• Problem requirements
Look through the material below and count the lines with the string "pixels". Report only the count.

• Source data
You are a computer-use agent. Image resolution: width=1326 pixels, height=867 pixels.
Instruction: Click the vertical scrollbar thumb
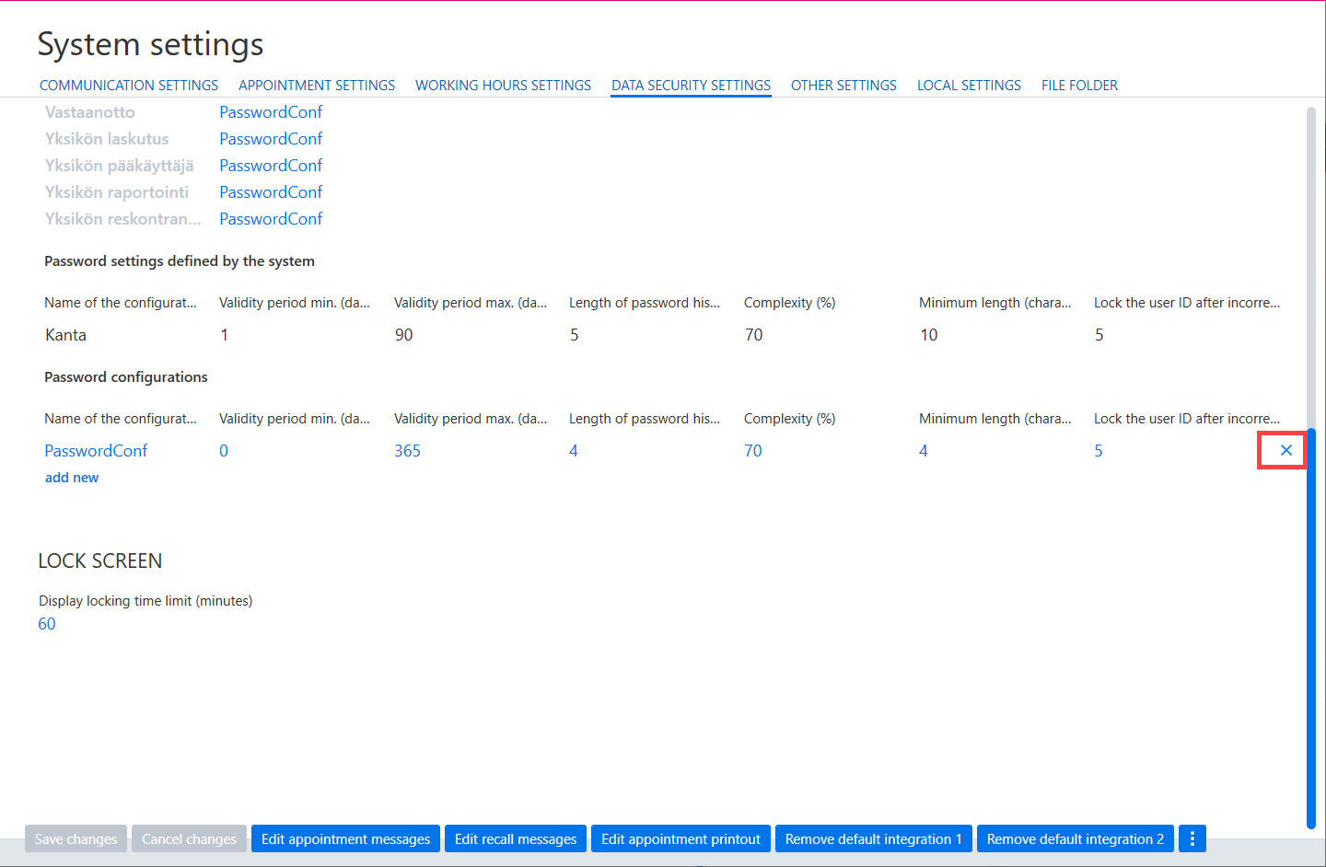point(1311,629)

---

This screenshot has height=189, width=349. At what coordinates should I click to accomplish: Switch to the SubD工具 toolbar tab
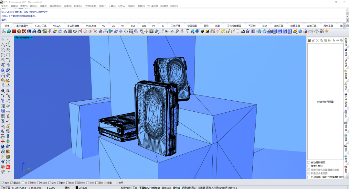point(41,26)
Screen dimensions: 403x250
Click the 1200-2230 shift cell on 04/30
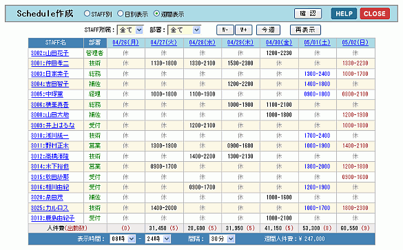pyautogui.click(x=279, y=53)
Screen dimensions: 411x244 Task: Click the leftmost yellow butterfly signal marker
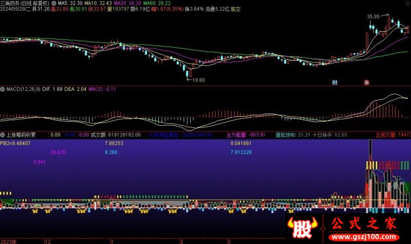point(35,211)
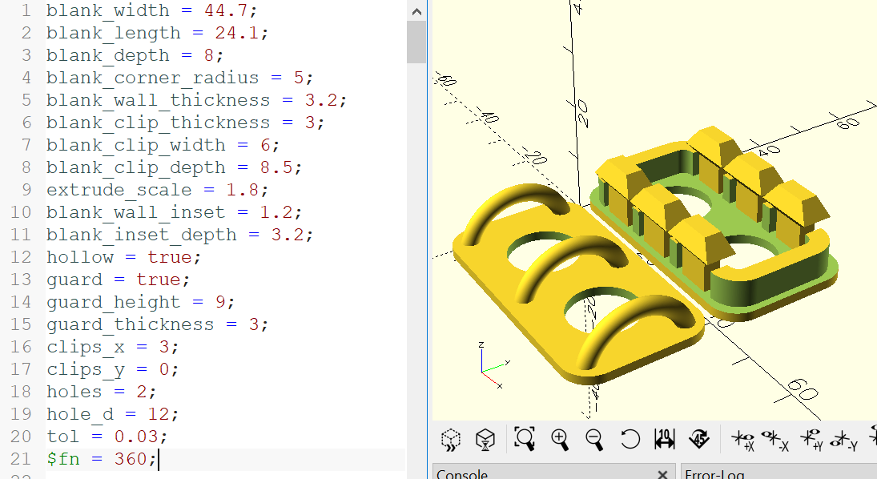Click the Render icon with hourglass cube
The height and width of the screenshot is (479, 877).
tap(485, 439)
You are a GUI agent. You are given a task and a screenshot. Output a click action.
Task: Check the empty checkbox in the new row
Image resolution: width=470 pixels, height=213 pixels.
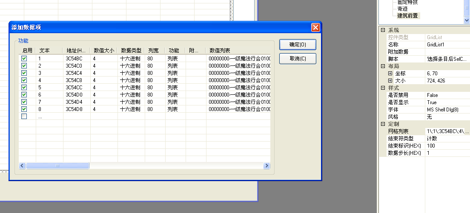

• Written solution
2